| The Glory of the Common Life |
Chapter 3 |
Page 5 |
Every duty, however unwelcome, is a seed of light. To evade it or neglect it is to miss a blessing; to do it is to have the rough seed burst into beauty in the heart and life of the doer. We are continually coming up to stern and severe things, and often we are tempted to decline doing them. If we yield to such temptations, we shall reap no joy from God’s sowing of light for us; but if we take up the hard task, whatever it is, and do it cheerfully, we shall find blessing. Our duties are seeds of light.
God sows his seeds of light and gladness also in the providences of our lives. They do not always seem bright and good at the time. Sometimes, indeed, we cannot see anything beautiful in them, or anything good. For example, Joseph’s kidnapping and carrying into Egypt. No one supposes that the boy saw anything happy or radiant in the things that befell him at the hands of his brothers. There could scarcely have been the slightest gladness in his heart as he found himself hopelessly in the hands of his enemies. Yet that strange experience in the boy’s life was really a seed of light. It was only a see, however, at the time. It seemed then the utmost cruelty in the men who did it. Some people say about such a murderous piece of inhumanity, “How can God be kind, and permit such wickedness?” Still it was a seed of light and gladness, God used that terrible crime to enfold in itself a great blessing.
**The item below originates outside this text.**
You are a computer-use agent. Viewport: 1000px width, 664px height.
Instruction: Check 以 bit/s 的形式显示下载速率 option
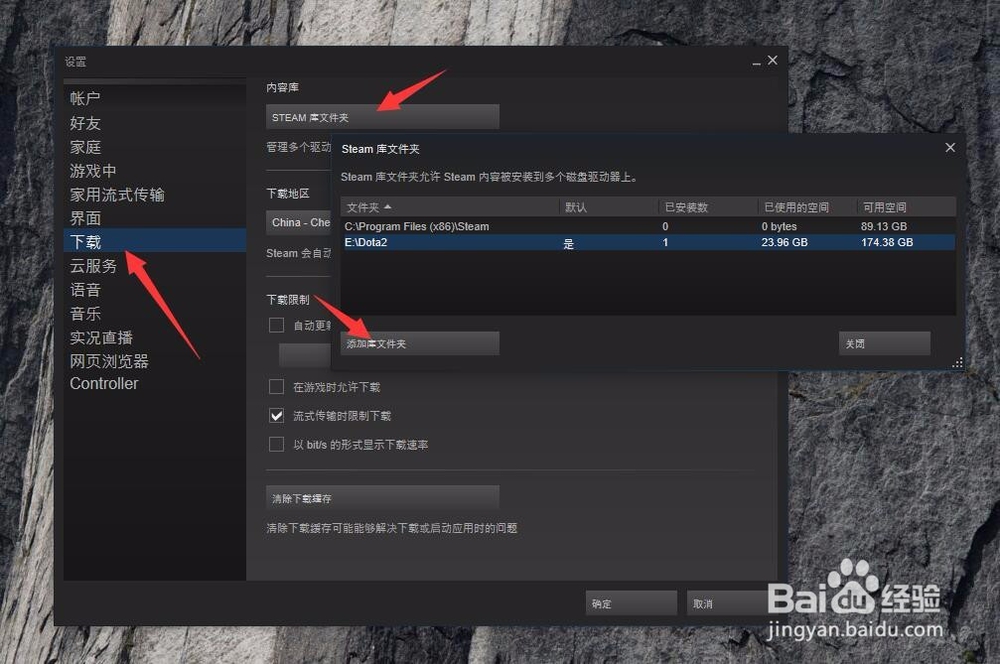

Twenty years or so afterwards the seed had grown into a plant of good and blessing.
Some of the providences in all our lives come to us first in alarming and forbidding form. They are seeds of light which God has sown, but the light is not apparent. They come to us in losses, sufferings, disappointments. Yet they are seeds of light, and in due time the light will break out. At first they seem only destructive, but afterward blessing appears in them. We dread adversity, but when its work is finished, we find that we are enriched in heart and life. We are reluctant to accept painful providences; afterward we learn that our disappointments are divine appointments.